AIM>
Copy out every line below that contains the string "Task".

EXTRACTED ENTRIES>
* BEGIN *

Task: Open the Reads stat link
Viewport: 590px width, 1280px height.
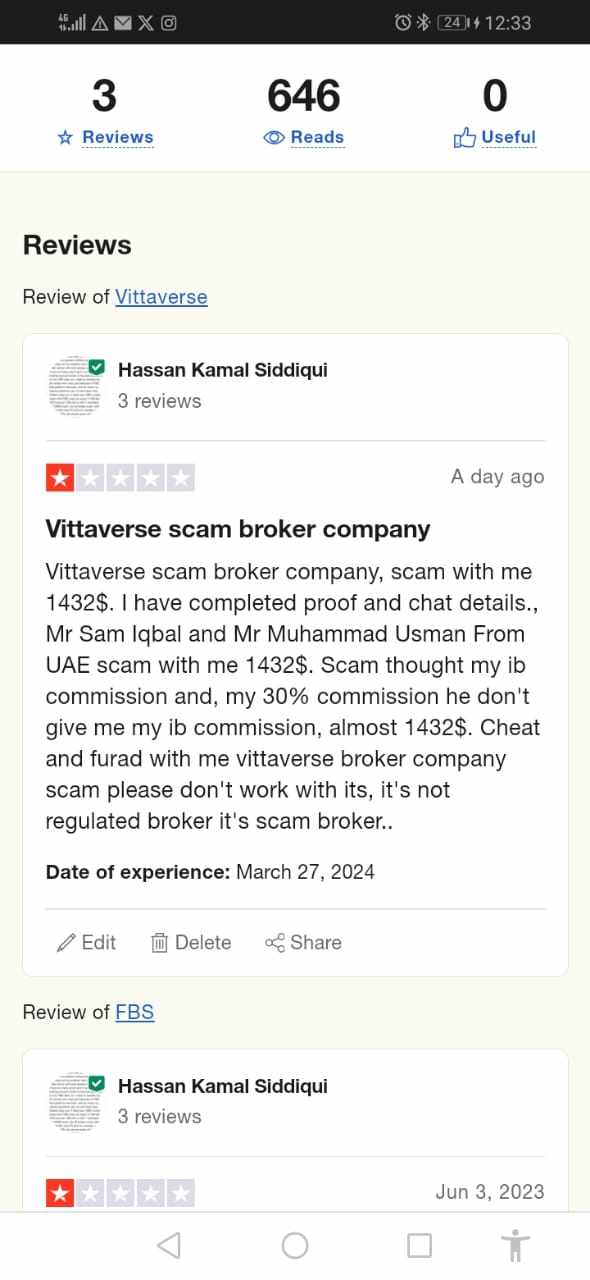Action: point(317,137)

* END *
* BEGIN *

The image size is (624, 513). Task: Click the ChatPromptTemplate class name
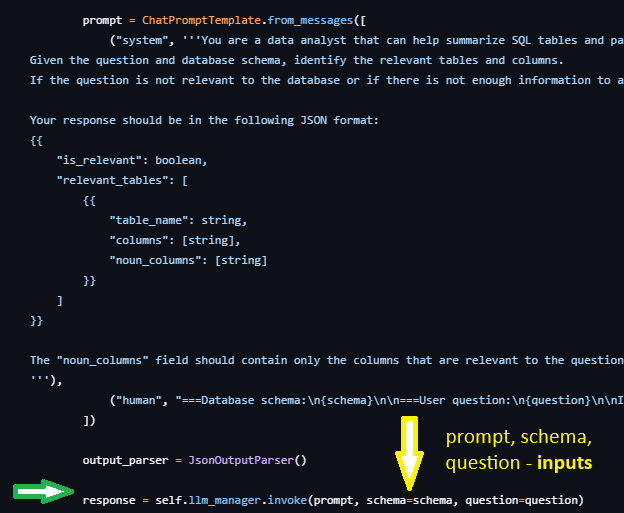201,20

* END *

WRITTEN RESPONSE>
Task: Open the Reads stat link
The image size is (624, 513). Task: Click the ChatPromptTemplate class name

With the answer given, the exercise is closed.